■ **Provided text**:

- Opening Delimiter -

Apart from these basic categories, another category, called Multi-Relation Graphs, is based on a graph’s different types of edges.
Heterogeneous Graph: Here, we have different types of nodes and edges. E.g., a Twitter graph of users and their feed suggestions. The user-to-user edge will represent whether they follow each other, and the user-to-feed edge will represent the content they love to consume.
Multipartite is a special case of heterogeneous graph where edges connect only different types of nodes.
Multiplex Graph: A multiplex graph has multiple layers representing distinct relationships. Nodes remain constant across layers, but their connections vary. Inter-layer edges connect nodes, potentially across different edge types within the same layer, capturing multi-dimensional interactions.
For example, take all the cities of a state and arrange them in multiple layers. Now, within each layer, edges will represent connectivity via train in one layer and road in another. And inter-layer connections will connect only the same cities.

- Closing Delimiter -

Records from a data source
- Opening Delimiter -

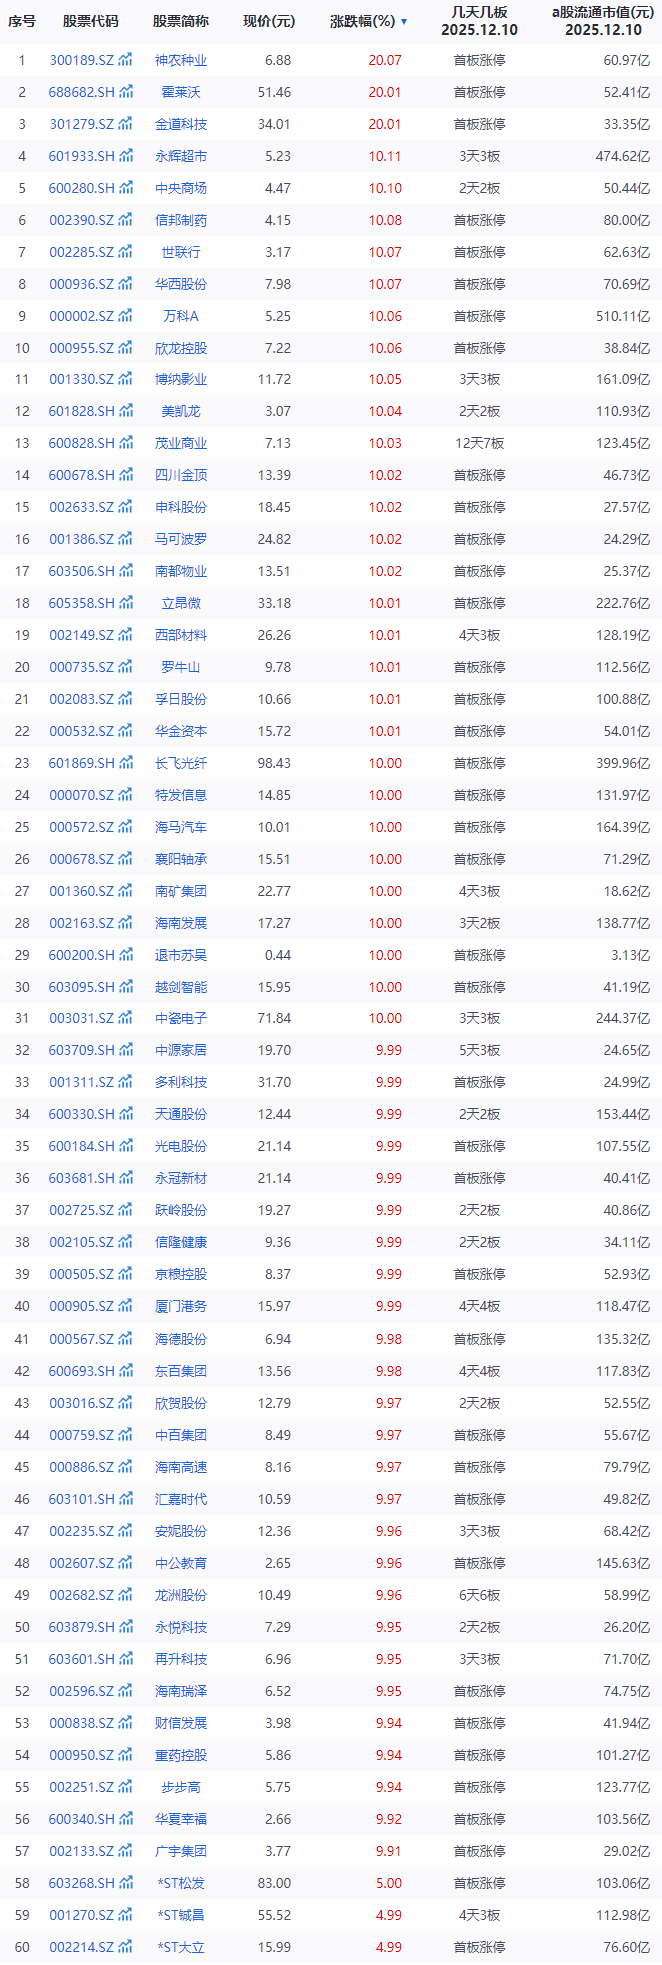Open chart icon beside 600340.SH
This screenshot has height=1965, width=662.
(126, 1819)
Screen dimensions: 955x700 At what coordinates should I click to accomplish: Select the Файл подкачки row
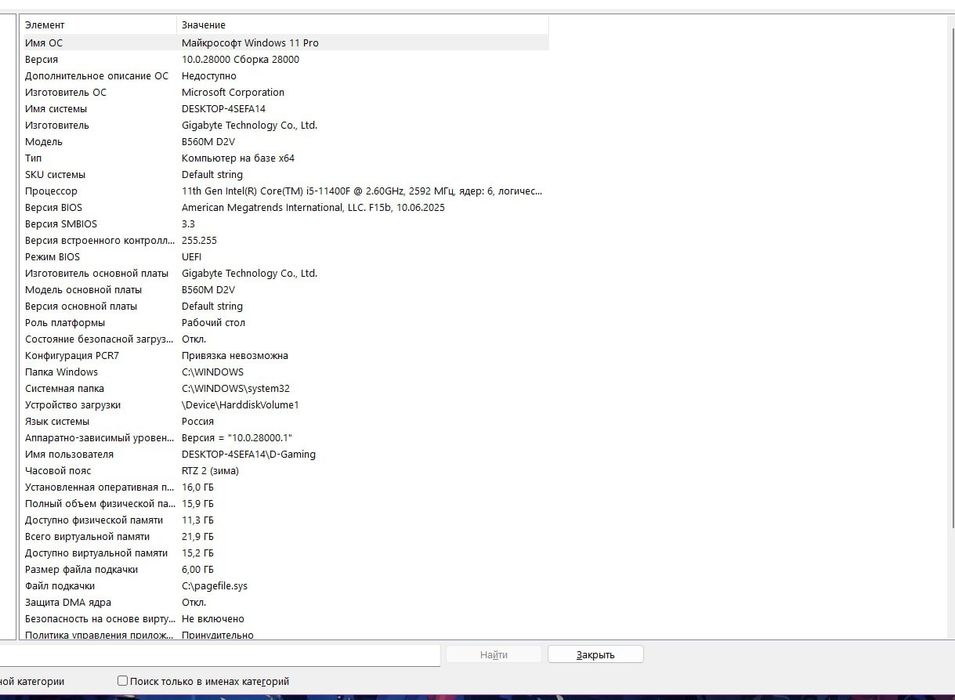click(x=284, y=585)
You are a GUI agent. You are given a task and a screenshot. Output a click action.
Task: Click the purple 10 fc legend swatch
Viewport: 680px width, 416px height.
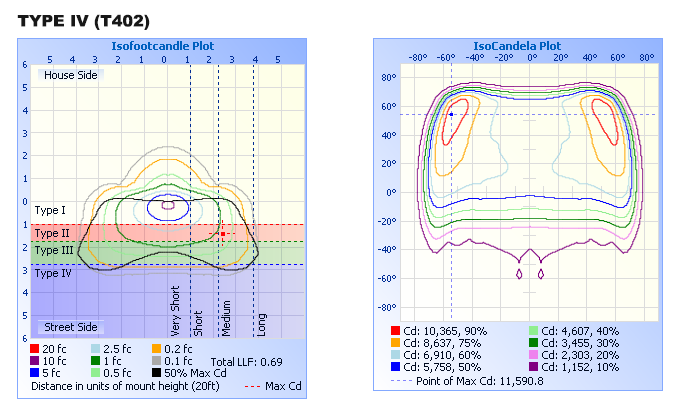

- Closing Delimiter -

■ **Complete the following**:
1. Write out the part of the text on multi-relation graphs from "Multipartite is a" to "capturing multi-dimensional interactions.".
2. According to the text on multi-relation graphs, what stays the same across the layers of a multiplex graph?
Work only from the text on multi-relation graphs.

■ **Written answers**:
1.
Multipartite is a special case of heterogeneous graph where edges connect only different types of nodes.
Multiplex Graph: A multiplex graph has multiple layers representing distinct relationships. Nodes remain constant across layers, but their connections vary. Inter-layer edges connect nodes, potentially across different edge types within the same layer, capturing multi-dimensional interactions.

2. The nodes stay the same across layers.